A causa della particolare natura del virus, le infezioni non vengono rilevate fino a circa cinque giorni dopo il contagio. E c'è sempre un ritardo prima che la circolazione del virus reagisca alle misure adottate. Questo diventa improvvisamente problematico se i medici e gli ospedali sono in ritardo nell'elaborazione delle loro relazioni.
In 24 ore - In teoria, tutto sembrerebbe in ordine: «I medici e gli ospedali sono tenuti a comunicare all'UFSP le informazioni sui pazienti ricoverati entro 24 ore mediante i risultati clinici», ha precisato l'ufficio a Keystone-ATS. I risultati devono essere normalmente trasmessi per via elettronica, ma «per garantire la completezza», è possibile farlo anche per posta o fax.
Una buona gestione dei dati è fondamentale nella lotta contro la pandemia, ha dichiarato la Conferenza dei direttori cantonali della sanità (CDS). Quest'ultima è consapevole del problema e per questo motivo, a metà novembre, il segretario generale della CDS e il direttore dell'UFSP hanno inviato una lettera ai direttori cantonali della sanità, nella quale chiedono loro d'imporre agli ospedali di presentare i rapporti clinici sui ricoveri ospedalieri entro il termine stabilito.
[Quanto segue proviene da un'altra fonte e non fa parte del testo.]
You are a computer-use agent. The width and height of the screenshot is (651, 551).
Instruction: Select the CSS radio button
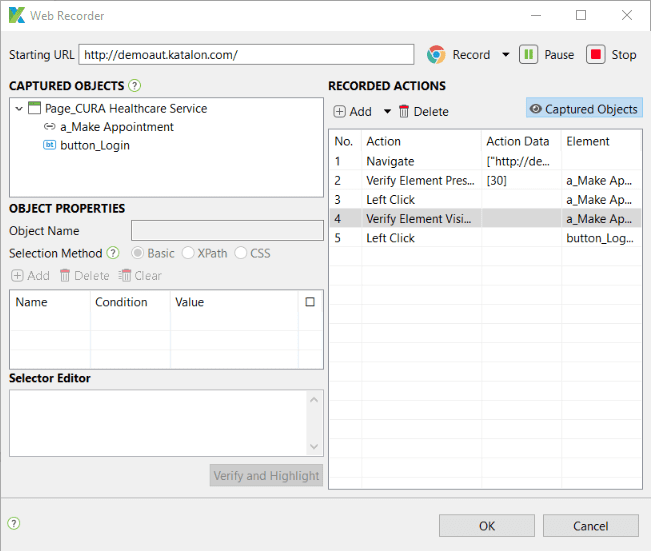(x=241, y=253)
A oggi stanno ancora aspettando una risposta.
Tracciamento dei contatti - Oltre ai ritardi, è problematico anche il fatto che i ricercatori non abbiano accesso ai dati di tracciamento dei contatti nei Cantoni. Questi sarebbero particolarmente utili per integrare in tempo reale con i dati svizzeri i risultati delle indagini internazionali sui luoghi di contaminazione.
Ciò avrebbe permesso di sostenere le strategie dei politici e delle autorità all'inizio dell'autunno, prima della seconda ondata, in modo da poter adottare misure mirate. Attualmente "il peggioramento della situazione epidemiologica in Svizzera e il sovraccarico del sistema sanitario rendono possibili solo misure severe per ridurre i contatti", ha spiegato Sebastian Bonhoeffer, professore al Politecnico di Zurigo e membro della task force scientifica.
A suo parere, il problema sta nel fatto che i dati non vengono raccolti e trasmessi in modo uniforme. Subito dopo la prima ondata, i ricercatori avevano già chiesto di adottare un sistema a livello nazionale. Tuttavia, i Cantoni non sono riusciti a trovare un accordo e si sono limitati a sviluppare un questionario comune. Neppure questo scambio di dati è però pienamente operativo.
Secondo Bonhoeffer, è «pernicioso» che non ci sia stata una reazione più rapida al riguardo, poiché «fin dall'inizio della crisi in Svizzera si erano già constatate carenze nella digitalizzazione».